Project – Improving lrzip; Phase One

So now frost slowly thaws and the winds of blooming spring carry to us tidings of final projects. Our project for the SPO600 course centers around the improvement of a selected checksum or compression open-source package. I chose lrzip, and I hope that I will be able to alter the code in such a way that we can gain a non-negligible improvement in execution time. That, at least, is what I will be aiming for.

So, what even is lrzip?

lrzip – Long Range ZIP or LZMA RZIP

lrzip is a compression program. It’s optimized for the compression of large files and on systems with great amounts of RAM.

lrzip operates in two basic steps, and on a single file.

First, it uses an extended version of rzip to perform a long distance redundancy reduction (ie it encodes duplicate or redundant chunks of data over a large distance). This is done with an LZ77-based algorithm: a sliding window technique is used to keep data in memory in order to find matches, and larger amounts of RAM allow the use of a larger window and thus lead to better compression. Where rzip is limited to a maximum window size of 900MB, lrzip’s use of it scales with available RAM. Duplicate data is replaced with a reference denoting the distance to the original data and the size of the original chunk of data.

A visual representation of the LZ77 algorithm:
lz77

Second, after the initial reduction, lrzip compresses the file further by running one of LZMA (default), ZPAQ, LZO, GZIP, and BZIP2 on the reduced data file.

So, I built the package on my x86_64 computer (which required the installation of a few dependencies, but other than that it went okay) and on our AArch64 aarchie server (which, again, needed some dependencies (though some were already installed)). The program ran fine on both systems.

Before we begin tinkering with the code, let’s run some benchmarks on aarchie. We’ll use three files. The first is a text file containing 500MB of text downloaded from Project Gutenberg. The second is a 500MB file composed entirely of random data. The third is a 500MB file composed entirely of zero data.

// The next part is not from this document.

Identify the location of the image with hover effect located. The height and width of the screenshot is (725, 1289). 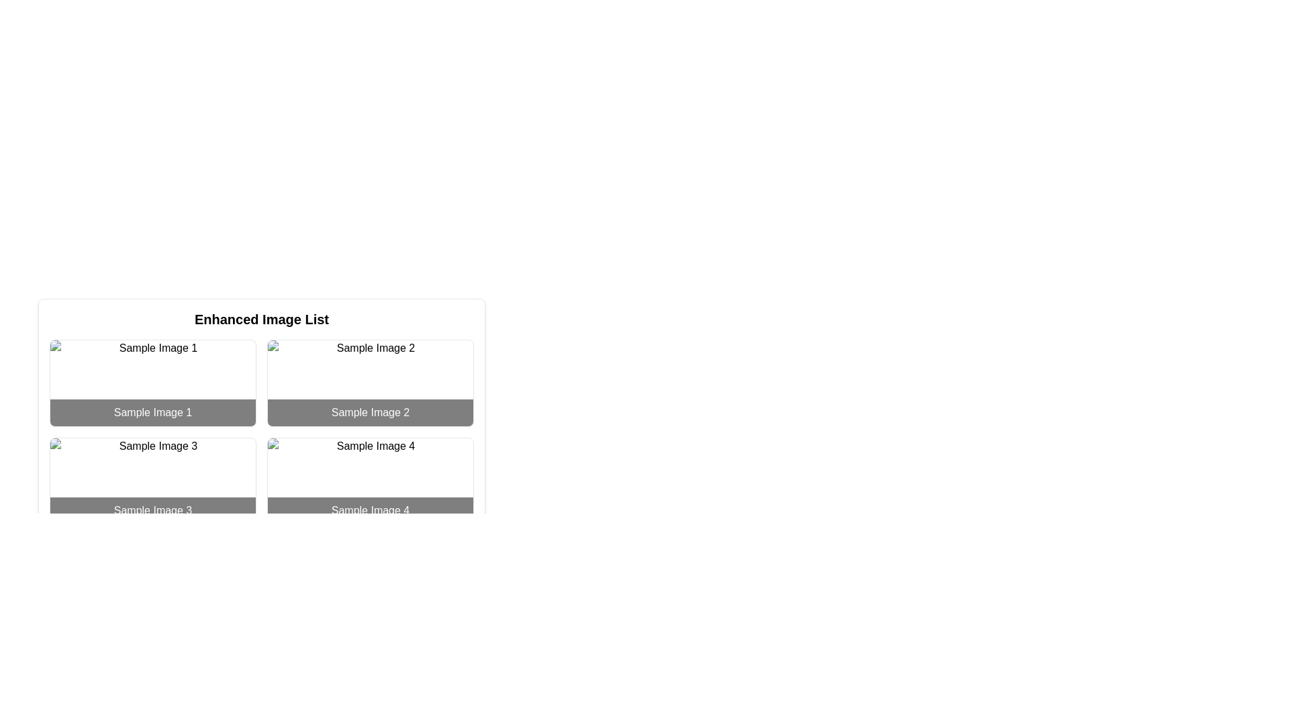
(371, 383).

[atopala@aarchie lrzip-0.621]$ time ./lrzip text
Output filename is: text.lrz
text - Compression Ratio: 3.918. Average Compression Speed:  1.217MB/s.
Total time: 00:06:50.91

real	6m50.924s
user	49m2.940s
sys		0m9.290s
[atopala@aarchie lrzip-0.621]$ time ./lrzip random 
Output filename is: random.lrz
random - Compression Ratio: 1.000. Average Compression Speed:  6.329MB/s.
Total time: 00:01:18.78

real	1m18.796s
user	1m34.520s
sys		0m2.960s
[atopala@aarchie lrzip-0.621]$ time ./lrzip zero
Output filename is: zero.lrz
zero - Compression Ratio: 7003.299. Average Compression Speed:  6.024MB/s.
Total time: 00:01:22.92

real	1m22.933s
user	5m17.620s
sys		0m2.490s

The text file took much longer than the others, and it used 23.9% of the memory on aarchie. Compressing the random file required the use of only about 7% of the memory on aarchie. Compressing the zero file, which has a lot more duplicate data to compress, used much more memory, peaking at about 34.5% on aarchie. The text file also took much more user time to compress in comparison to the other files and as compared to the real time, so it was taking greater advantage of parallel processing; the zero file also was compressed using multiple threads. The vast majority of the time was spent in user mode; time spent in the kernel is negligible.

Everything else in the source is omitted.